Epstein–Barr virus infection as a complication of transplantation of a nerve allograft from a living related donor

Abstract

✓Reconstruction of extensive nerve defects is hampered by the amount of autogenous nerve tissue available for transplantation and by donor site morbidity. Nerve allografts, being of foreign origin and potentially unlimited in supply, provide a solution to these problems. Studies have shown that nerve allotransplants require immunosuppression only until end-organ connections are made and that immunosuppressant therapy may be subsequently discontinued with no negative effect on functional outcome. Also, recent experimental and clinical focus has been on shorter periods of immunosuppression in order to reduce risk, even stopping immunosuppression after regeneration has reached the distal suture line rather than before recovery of end-organ connections. In the pediatric population, the increased disease burden and increased potential for nerve regeneration as well as the frequent availability of a living related donor make allografts all the more attractive as solutions to nerve reconstructive problems. Nevertheless, the risks of immunosuppression must not be underemphasized, and they deserve more attention in the current nerve transplantation literature. The authors report on a child who, at the age of 1 year, received a nerve allograft from a living related donor who was positive for Epstein–Barr virus (EBV). The child quickly developed a symptomatic EBV infection concurrent with immunosuppressant drug therapy.
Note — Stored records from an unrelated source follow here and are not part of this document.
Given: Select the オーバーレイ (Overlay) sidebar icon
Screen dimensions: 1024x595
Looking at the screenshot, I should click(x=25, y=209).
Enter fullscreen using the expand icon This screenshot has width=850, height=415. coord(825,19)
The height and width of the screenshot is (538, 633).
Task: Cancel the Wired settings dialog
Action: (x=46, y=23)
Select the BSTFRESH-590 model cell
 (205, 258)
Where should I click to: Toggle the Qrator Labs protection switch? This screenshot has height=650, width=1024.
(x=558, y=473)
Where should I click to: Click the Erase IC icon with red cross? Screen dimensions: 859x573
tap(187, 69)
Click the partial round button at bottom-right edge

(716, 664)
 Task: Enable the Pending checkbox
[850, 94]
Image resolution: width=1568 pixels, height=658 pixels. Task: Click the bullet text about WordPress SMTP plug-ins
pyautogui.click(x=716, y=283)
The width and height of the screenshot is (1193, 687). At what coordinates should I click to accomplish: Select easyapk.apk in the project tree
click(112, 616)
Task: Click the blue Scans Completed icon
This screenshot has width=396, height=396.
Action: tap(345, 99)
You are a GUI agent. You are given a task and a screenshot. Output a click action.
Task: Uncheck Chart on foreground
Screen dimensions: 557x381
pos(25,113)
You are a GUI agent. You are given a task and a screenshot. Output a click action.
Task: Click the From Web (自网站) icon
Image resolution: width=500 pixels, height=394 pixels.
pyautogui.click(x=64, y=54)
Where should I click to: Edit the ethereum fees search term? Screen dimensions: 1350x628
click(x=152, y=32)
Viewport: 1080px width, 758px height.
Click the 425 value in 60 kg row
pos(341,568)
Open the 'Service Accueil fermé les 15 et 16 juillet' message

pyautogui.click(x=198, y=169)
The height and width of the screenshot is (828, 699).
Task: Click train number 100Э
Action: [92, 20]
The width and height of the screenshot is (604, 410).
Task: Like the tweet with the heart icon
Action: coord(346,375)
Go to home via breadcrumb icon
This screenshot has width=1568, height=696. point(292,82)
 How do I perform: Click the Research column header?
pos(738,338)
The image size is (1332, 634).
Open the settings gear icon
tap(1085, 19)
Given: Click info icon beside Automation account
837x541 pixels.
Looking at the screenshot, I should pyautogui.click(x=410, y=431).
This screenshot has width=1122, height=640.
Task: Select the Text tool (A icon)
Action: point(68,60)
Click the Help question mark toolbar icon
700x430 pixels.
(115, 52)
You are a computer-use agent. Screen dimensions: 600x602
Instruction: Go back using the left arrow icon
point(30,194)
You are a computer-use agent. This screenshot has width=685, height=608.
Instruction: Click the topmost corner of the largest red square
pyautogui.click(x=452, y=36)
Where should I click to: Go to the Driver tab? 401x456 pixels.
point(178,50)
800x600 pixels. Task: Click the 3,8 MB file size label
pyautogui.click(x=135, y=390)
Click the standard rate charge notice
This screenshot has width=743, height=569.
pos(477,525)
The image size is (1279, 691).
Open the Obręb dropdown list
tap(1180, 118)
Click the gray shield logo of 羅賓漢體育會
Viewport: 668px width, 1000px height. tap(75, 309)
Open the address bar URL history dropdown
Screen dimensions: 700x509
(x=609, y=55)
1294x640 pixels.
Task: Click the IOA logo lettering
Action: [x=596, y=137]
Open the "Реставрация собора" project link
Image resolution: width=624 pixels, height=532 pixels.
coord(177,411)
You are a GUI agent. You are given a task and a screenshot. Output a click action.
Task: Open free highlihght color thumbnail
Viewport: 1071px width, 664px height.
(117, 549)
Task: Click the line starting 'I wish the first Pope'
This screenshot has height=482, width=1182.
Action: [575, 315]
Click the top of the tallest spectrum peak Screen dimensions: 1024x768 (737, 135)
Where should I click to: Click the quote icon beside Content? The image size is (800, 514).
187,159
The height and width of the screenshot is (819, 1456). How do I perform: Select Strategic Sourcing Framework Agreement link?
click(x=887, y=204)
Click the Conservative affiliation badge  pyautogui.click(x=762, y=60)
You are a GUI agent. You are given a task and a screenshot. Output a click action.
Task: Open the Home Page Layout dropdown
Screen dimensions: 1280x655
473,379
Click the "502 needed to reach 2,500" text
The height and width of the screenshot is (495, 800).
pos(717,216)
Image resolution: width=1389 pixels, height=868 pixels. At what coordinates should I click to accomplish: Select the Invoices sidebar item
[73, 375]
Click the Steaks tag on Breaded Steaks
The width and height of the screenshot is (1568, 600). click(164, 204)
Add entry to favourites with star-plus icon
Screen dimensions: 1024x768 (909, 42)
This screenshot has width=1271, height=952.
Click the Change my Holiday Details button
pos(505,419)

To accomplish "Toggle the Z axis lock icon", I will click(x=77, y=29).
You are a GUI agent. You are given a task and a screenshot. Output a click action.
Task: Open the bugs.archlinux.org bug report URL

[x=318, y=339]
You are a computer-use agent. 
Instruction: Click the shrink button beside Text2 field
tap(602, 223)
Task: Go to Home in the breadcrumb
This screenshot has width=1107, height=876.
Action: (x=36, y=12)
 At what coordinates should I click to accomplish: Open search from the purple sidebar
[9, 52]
The immunosuppression regimen was stopped prematurely, and the patient suffered only a short illness, but the EBV infection could have developed into a life-threatening posttransplant lymphoproliferative disorder (PTLD). The patient is consequently predisposed to develop PTLD and will have to be monitored for the rest of his life. This case highlights the importance of considering the potentially fatal risks associated with this elective procedure. Future studies are needed to quantify and minimize this complication. Nevertheless, it should be weighed against the potential functional benefit from using nerve allografts.